EXTRAIT DU TEXTE:
######
Et, dire en plus qu’il y a une norme décidée au plus haut niveau de la concertation sociale, interdisant la libre négociation,  ni au niveau des secteurs, ni au niveau des entreprises, c’est inacceptable. On sait bien qu’il y a des secteurs, des entreprises multinationales qui font des plantureux bénéfices, avec des actionnaires qui touchent des dividendes exceptionnels et des patrons qui touchent trois cents fois plus que l’employé de l’entreprise. 

La Gauche : Le comité fédéral  du SETCa lance dès à présent une campagne de sensibilisation et de mobilisation. Comment cette campagne va-t-elle se concrétiser, sur quels  objectifs ? Uniquement le rejet de l’AIP ? Sur un programme de revendication ? Quel plan de mobilisation ?
######
DONNÉES AFFICHÉES:
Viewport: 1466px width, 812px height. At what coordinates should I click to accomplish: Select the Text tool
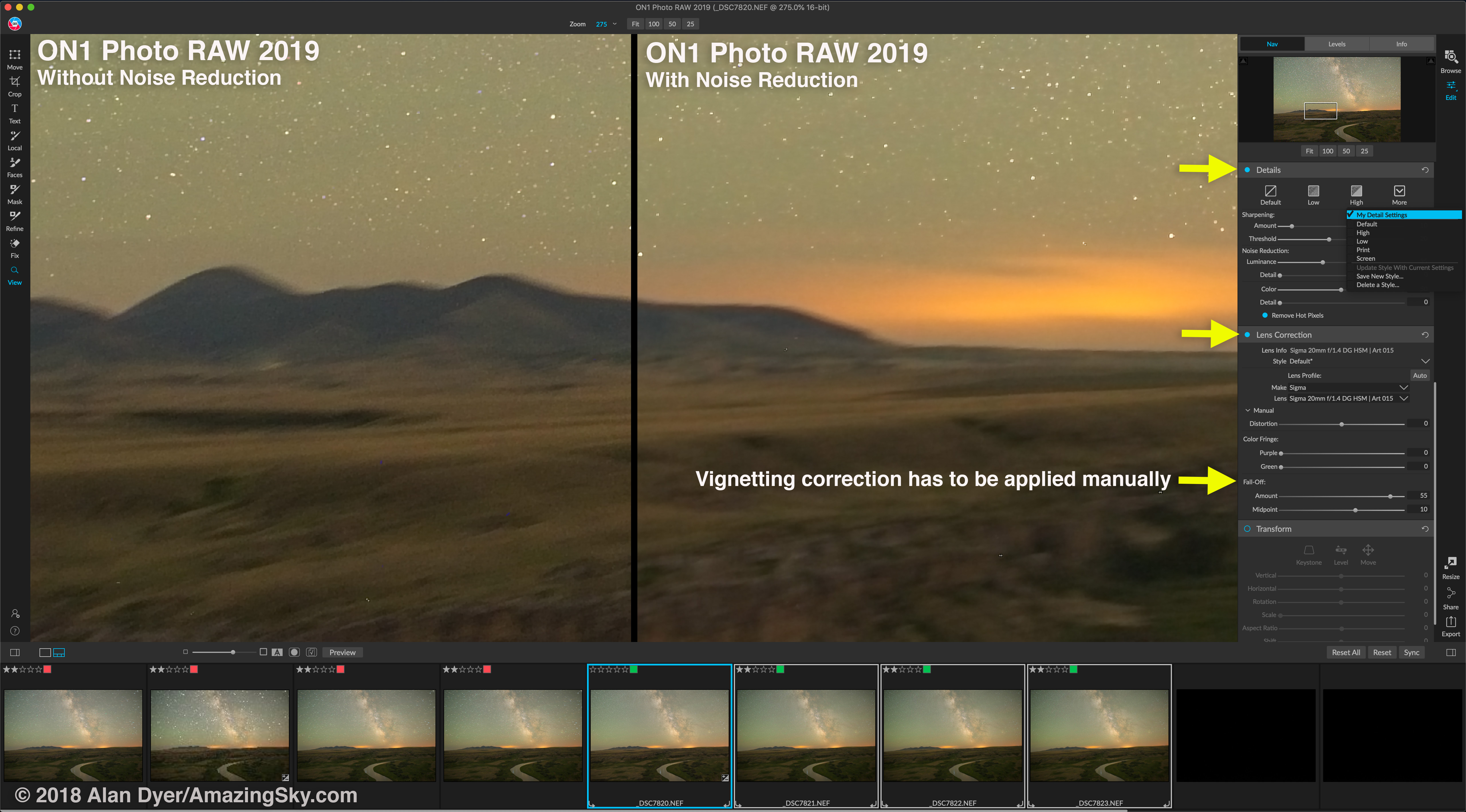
######
CONSIGNE 1: Indiquez si chacune des affirmations suivantes concorde avec l'extrait sur la concertation sociale, en répondant par oui ou par non et en citant les mots décisifs du texte : (a) certains patrons touchent trois cents fois plus que l'employé de l'entreprise ; (b) la norme décidée permet la libre négociation au niveau des secteurs ; (c) le comité fédéral du SETCa lance une campagne de sensibilisation et de mobilisation.
CONSIGNE 2: Recopiez sans modification le passage de l'extrait sur la concertation sociale qui commence par « La Gauche : Le » et se termine par « de mobilisation ? ».
CONSIGNE 3: Rédigez la suite de l'extrait sur la concertation sociale à partir de sa dernière phrase.
Les données forment un matériau distinct de l'extrait.

RÉPONSE ATTENDUE 1:
(a) Oui : « des patrons qui touchent trois cents fois plus que l’employé de l’entreprise ».
(b) Non : « interdisant la libre négociation ».
(c) Oui : « lance dès à présent une campagne de sensibilisation et de mobilisation ».

RÉPONSE ATTENDUE 2:
La Gauche : Le comité fédéral  du SETCa lance dès à présent une campagne de sensibilisation et de mobilisation. Comment cette campagne va-t-elle se concrétiser, sur quels  objectifs ? Uniquement le rejet de l’AIP ? Sur un programme de revendication ? Quel plan de mobilisation ?

RÉPONSE ATTENDUE 3:
Egidio Di Panfilo : Nous allons mettre en route notre campagne, d’abord d’information dans les entreprises, sur le texte de ce préaccord, pourquoi nous le rejetons. Il faut en plus un objectif de mobilisation, pas seulement au niveau du SETCa, mais avec les autres centrales de la FGTB, avec les Métallos (francophones et néerlandophones), avec la CGSP, la Centrale Générale… 

En ce qui concerne les revendications, cela doit se préciser au niveau des instances syndicales. Pour ma part, le salaire minimum interprofessionnel est, comme je l’ai déjà signalé, un point fondamental dans un accord de solidarité. Je ne vais pas avancer de revendication chiffrée. En  reprenant les chiffres des AIP précédents,  on devrait, au minimum, avoir le même ordre de grandeur. Sur la revendication salariale, je ne vais pas avancer de chiffre. Ce que nous demandons, c’est la liberté de négociation dans les secteurs et les entreprises.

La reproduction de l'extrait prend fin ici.